Pictures must be left out. Retype exactly the lines from the one containing "You are a GUI" through the last line of the records below.
[Opening Data listing section]
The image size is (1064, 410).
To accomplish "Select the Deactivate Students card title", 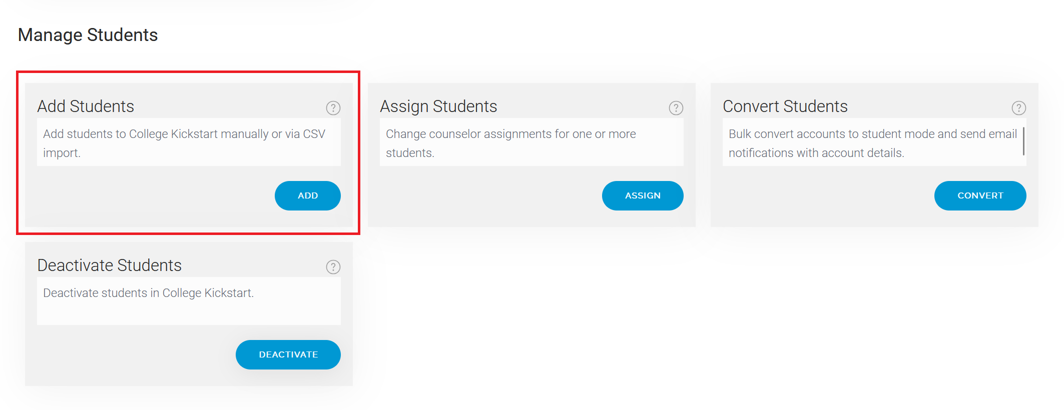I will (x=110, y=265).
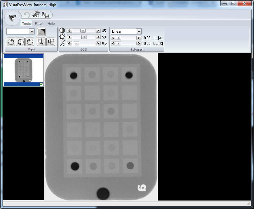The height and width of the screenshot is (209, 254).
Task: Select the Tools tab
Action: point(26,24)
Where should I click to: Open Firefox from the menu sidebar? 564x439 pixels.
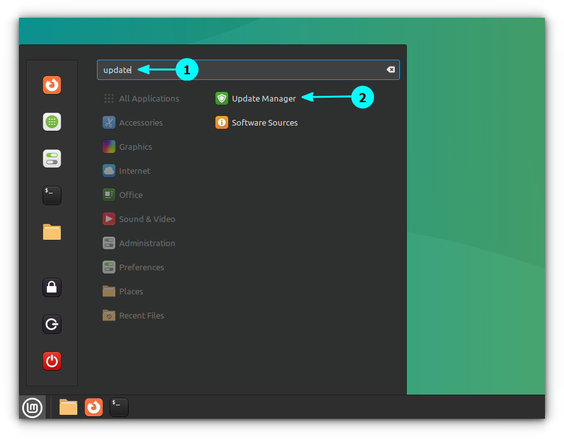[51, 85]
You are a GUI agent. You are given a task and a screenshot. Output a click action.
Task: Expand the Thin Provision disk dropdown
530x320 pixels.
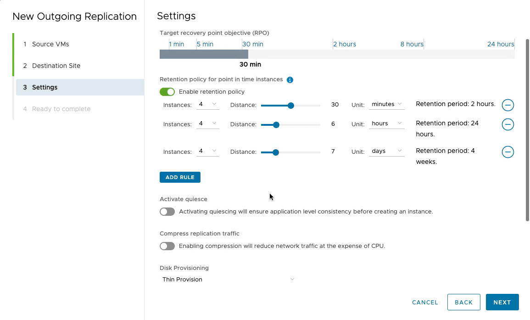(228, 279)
[Closing Data listing section]
• **Result of this task**
You are a GUI agent. You are given a task and a screenshot. Output a click action.
Task: Expand the Thin Provision disk dropdown
530x320 pixels.
(228, 279)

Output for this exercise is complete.